→ Exercise requirements: The copy must run from the line containing "Click the left tab scroll arrow" through the final line of the records, both included, exactly as written. It should contain no pictures.

[Stored dataset items]
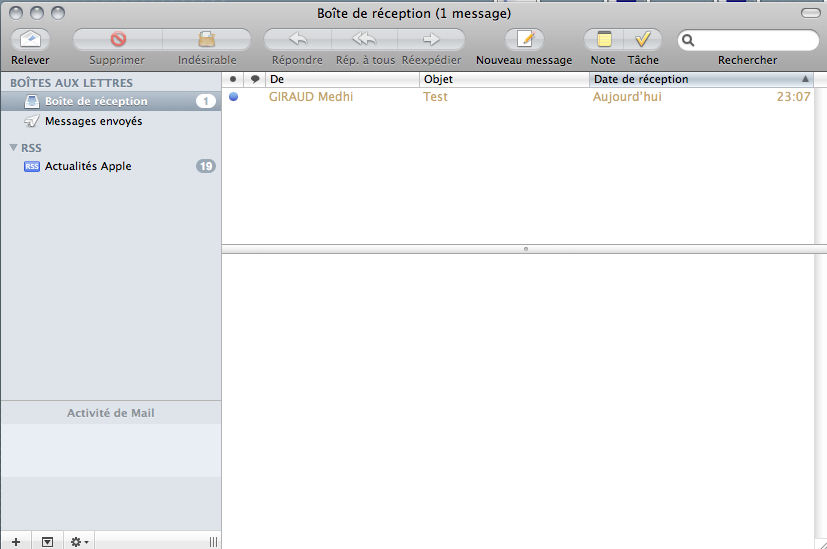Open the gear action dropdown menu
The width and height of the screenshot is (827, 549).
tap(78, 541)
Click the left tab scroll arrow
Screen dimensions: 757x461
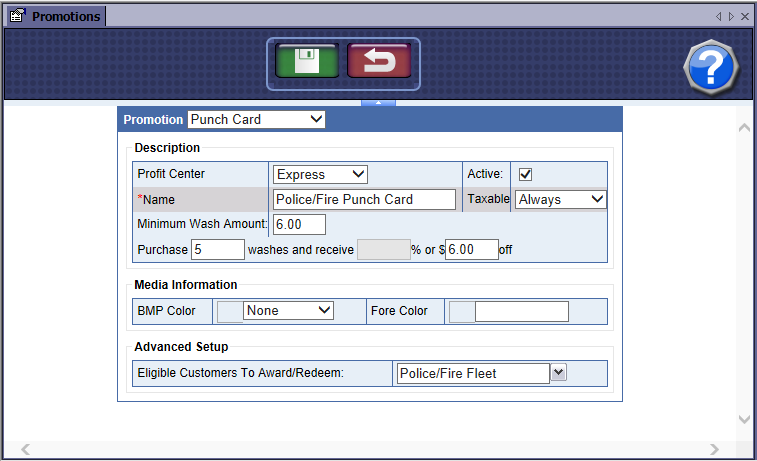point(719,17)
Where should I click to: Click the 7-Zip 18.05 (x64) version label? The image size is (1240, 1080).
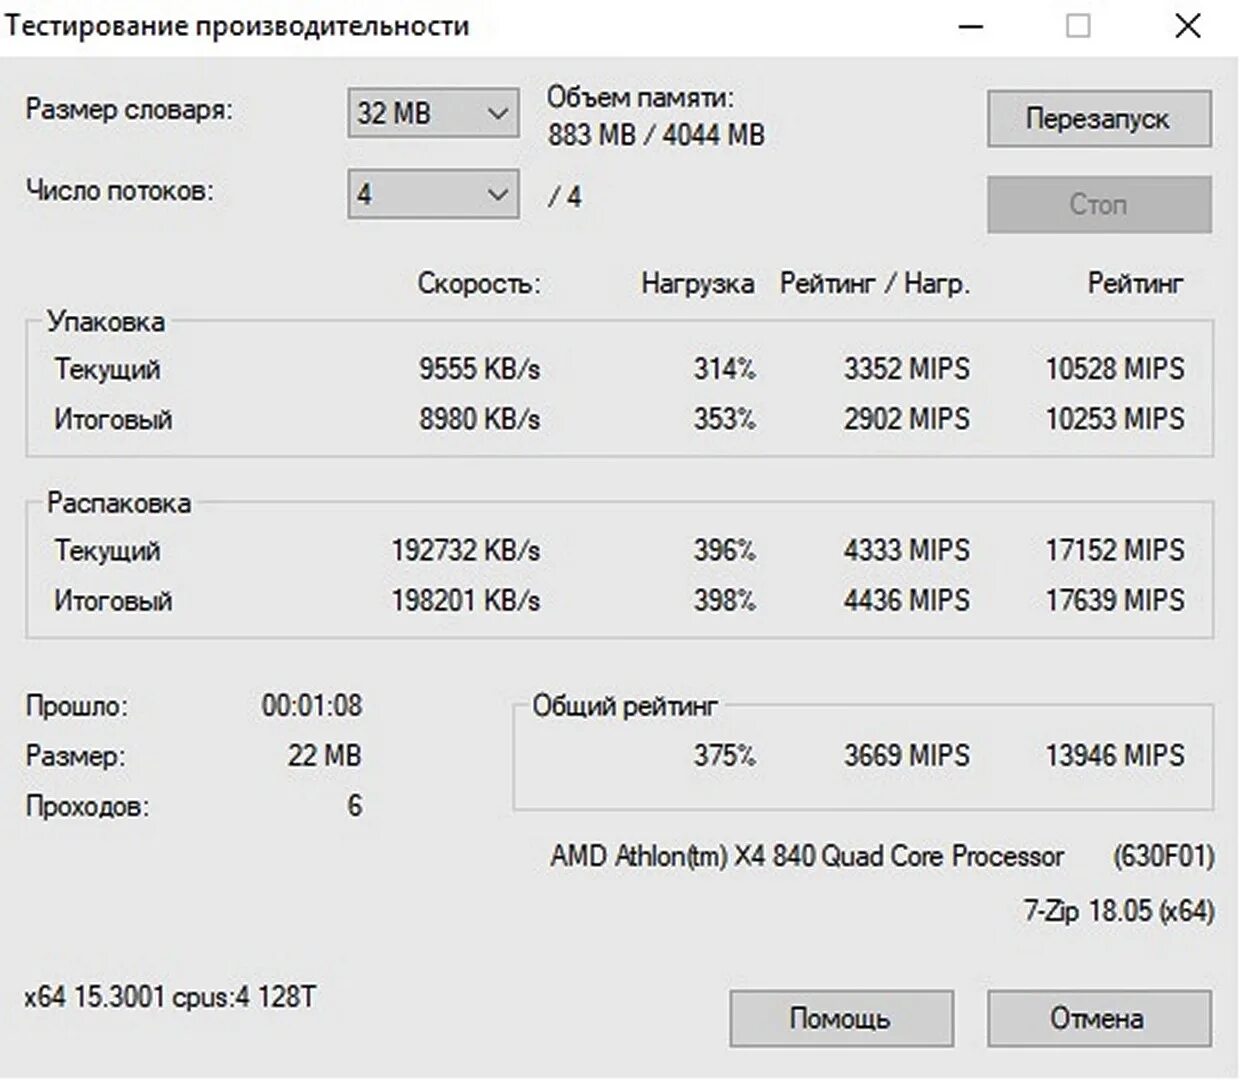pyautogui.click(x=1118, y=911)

→ Output below:
Click the left tab scroll arrow
Screen dimensions: 757x461
point(719,17)
Where should I click to: Click the 7-Zip 18.05 (x64) version label? The image size is (1240, 1080).
pyautogui.click(x=1118, y=911)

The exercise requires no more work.